Tasks to perform —
(a) In the passage on reinforcement learning mishaps, explain why a reward term was added to the simulated hammer task.
(b) Resume the passage on reinforcement learning mishaps after its last sentence and carry it forward.

Passage for review —
——————————
The policy learned to slam the table really hard, making the table fall
over, which moved the target point too. The target point just so happened
to fall next to the end of the arm.
A researcher gives a talk about using RL to train a simulated robot hand to
pick up a hammer and hammer in a nail. Initially, the reward was defined
by how far the nail was pushed into the hole. Instead of
picking up the hammer, the robot used its own limbs to punch the nail in.
So, they added a reward term to encourage picking up the hammer, and retrained
the policy.
They got the policy to pick up the hammer…but then it threw the hammer at the
nail instead of actually using it.
Admittedly, these are all secondhand accounts, and I haven’t seen videos of
any of these behaviors.
However, none of it sounds implausible to me.
I’ve been burned by RL too many times to believe otherwise.
I know people who like to tell stories about paperclip optimizers. I get it,
I really do. But honestly, I’m sick of hearing those stories, because they
always speculate up some superhuman misaligned AGI to create a just-so story.
There’s no reason to speculate that far when present-day examples happen
all the time.
Even Given a Good Reward, Local Optima Can Be Hard To Escape
The previous examples of RL are sometimes called “reward hacking”. To me,
this implies a clever, out-of-the-box solution that gives more reward than the
intended answer of the reward function designer.
——————————
Recorded data —

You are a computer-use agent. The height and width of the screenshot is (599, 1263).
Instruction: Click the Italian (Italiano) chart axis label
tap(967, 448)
——————————
Task answers —
(a) The original reward depended only on how far the nail was pushed into the hole, so the robot hand punched the nail in with its own limbs instead of picking up the hammer. The added term was meant to encourage it to pick up the hammer.

(b)
Reward hacking is the exception. The much more common case is a poor local optima
that comes from getting the exploration-exploitation trade-off wrong.
Here’s one of my favorite videos. This is an implementation of
Normalized Advantage Function, learning
on the HalfCheetah environment.
From an outside perspective, this is really, really dumb. But we can
only say it’s dumb because we can see the 3rd person view, and have a bunch of
prebuilt knowledge that tells us running on your feet is better.
RL doesn’t know this! It sees a state vector, it sends action vectors, and it
knows it’s getting some positive reward. That’s it.
Here’s my best guess for what happened during learning.
In random exploration, the policy found falling forward was better than
standing still.
It did so enough to “burn in” that behavior, so now it’s falling forward
consistently.
After falling forward, the policy learned that if it does a one-time application
of a lot of force, it’ll do a backflip that gives a bit more reward.
It explored the backflip enough to become confident this was a good idea,
and now backflipping is burned into the policy.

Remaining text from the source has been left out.